The stock remained unchanged in after-hours trading as investors weighed the positive earnings results against a less optimistic outlook for fiscal year 2026. Zoom’s performance in the Enterprise segment was solid, with a 3% increase over Goldman Sachs estimates and a net expansion rate (NER) holding steady at 98%. However, the guidance for Enterprise was effectively reduced due to a challenging macroeconomic environment. Goldman Sachs noted that Zoom is the first company in their coverage to report for the period, and no other companies have indicated any weakness for April.
While Enterprise results were strong, the Online segment showed some weakness, missing Goldman Sachs’ expectations by 2%, although monthly churn remained stable at 2.8%. The guidance for Online was positively affected by anticipated pricing benefits ranging from $10 to $15 million in fiscal year 2025, but the firm pointed out the potential risk of customer attrition due to the price increases, especially as it remains uncertain how small and medium-sized business (SMB) customers will respond to paying for AI functionality that has been added to the platform.
In summary, despite the increased price target reflecting the firm’s updated valuation multiples and the $5 million raise in CC revenue forecast for fiscal year 2026, Goldman Sachs expressed concerns about Zoom’s growth prospects and visibility moving forward. InvestingPro subscribers can access additional insights, including 8 more ProTips and a comprehensive Pro Research Report, which provides deep-dive analysis of Zoom’s financial health, valuation metrics, and growth potential.

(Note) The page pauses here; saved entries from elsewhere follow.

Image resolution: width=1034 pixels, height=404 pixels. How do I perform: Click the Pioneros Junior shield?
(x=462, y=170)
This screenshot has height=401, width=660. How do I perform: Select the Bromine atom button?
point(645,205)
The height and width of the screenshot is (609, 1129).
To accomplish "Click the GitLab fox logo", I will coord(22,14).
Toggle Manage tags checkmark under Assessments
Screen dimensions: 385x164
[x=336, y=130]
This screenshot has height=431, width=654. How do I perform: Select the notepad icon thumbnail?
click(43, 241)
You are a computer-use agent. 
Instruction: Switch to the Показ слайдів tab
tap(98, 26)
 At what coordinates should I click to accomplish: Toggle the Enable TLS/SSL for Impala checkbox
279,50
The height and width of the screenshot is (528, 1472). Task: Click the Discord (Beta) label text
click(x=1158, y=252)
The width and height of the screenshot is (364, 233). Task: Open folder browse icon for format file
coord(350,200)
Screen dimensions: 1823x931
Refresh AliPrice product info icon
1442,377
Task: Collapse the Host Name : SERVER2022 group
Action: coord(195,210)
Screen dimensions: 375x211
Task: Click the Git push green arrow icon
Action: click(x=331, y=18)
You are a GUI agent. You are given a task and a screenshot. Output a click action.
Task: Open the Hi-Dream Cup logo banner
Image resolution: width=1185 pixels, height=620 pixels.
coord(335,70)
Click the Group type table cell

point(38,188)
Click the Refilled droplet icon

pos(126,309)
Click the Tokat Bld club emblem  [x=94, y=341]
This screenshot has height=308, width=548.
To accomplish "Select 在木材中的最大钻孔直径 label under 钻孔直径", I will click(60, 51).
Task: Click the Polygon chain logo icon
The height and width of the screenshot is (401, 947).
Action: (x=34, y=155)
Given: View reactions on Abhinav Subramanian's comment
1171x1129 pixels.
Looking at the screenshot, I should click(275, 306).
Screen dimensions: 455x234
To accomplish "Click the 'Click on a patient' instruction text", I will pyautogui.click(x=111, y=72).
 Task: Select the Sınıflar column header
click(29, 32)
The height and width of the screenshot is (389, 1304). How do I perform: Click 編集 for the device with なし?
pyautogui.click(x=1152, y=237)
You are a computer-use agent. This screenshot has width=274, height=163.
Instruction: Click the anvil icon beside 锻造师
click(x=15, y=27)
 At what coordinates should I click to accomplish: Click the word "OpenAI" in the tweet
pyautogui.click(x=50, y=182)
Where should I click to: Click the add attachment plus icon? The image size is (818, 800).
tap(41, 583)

In other recent news, Zoom Video Communications Inc. reported its first-quarter earnings for 2025, surpassing Wall Street’s expectations with an earnings per share (EPS) of $1.43, exceeding the forecast of $1.31. The company’s revenue stood at $1.17 billion, aligning with expectations. Zoom raised its full-year revenue guidance to a range of $4.8 to $4.81 billion, signaling a 3% year-over-year growth. JPMorgan analyst Sterling Auty increased the price target for Zoom to $85 from $80, maintaining a Neutral rating, following Zoom’s first-quarter results that exceeded its guidance framework. The company experienced a 2.9% revenue growth in the first quarter, surpassing the consensus estimate of 2.1%, with a constant currency revenue growth of 3.4%. Zoom’s enterprise revenue showed a strong 6% year-over-year increase, now accounting for 60% of the total revenue. The company plans a $1 price increase for Online monthly Pro subscriptions starting in June, expected to improve the Online segment’s outlook by $10-15 million. Despite facing macroeconomic challenges, Zoom remains optimistic about its enterprise segment, with no reported deal losses and continued investments in AI and platform expansion.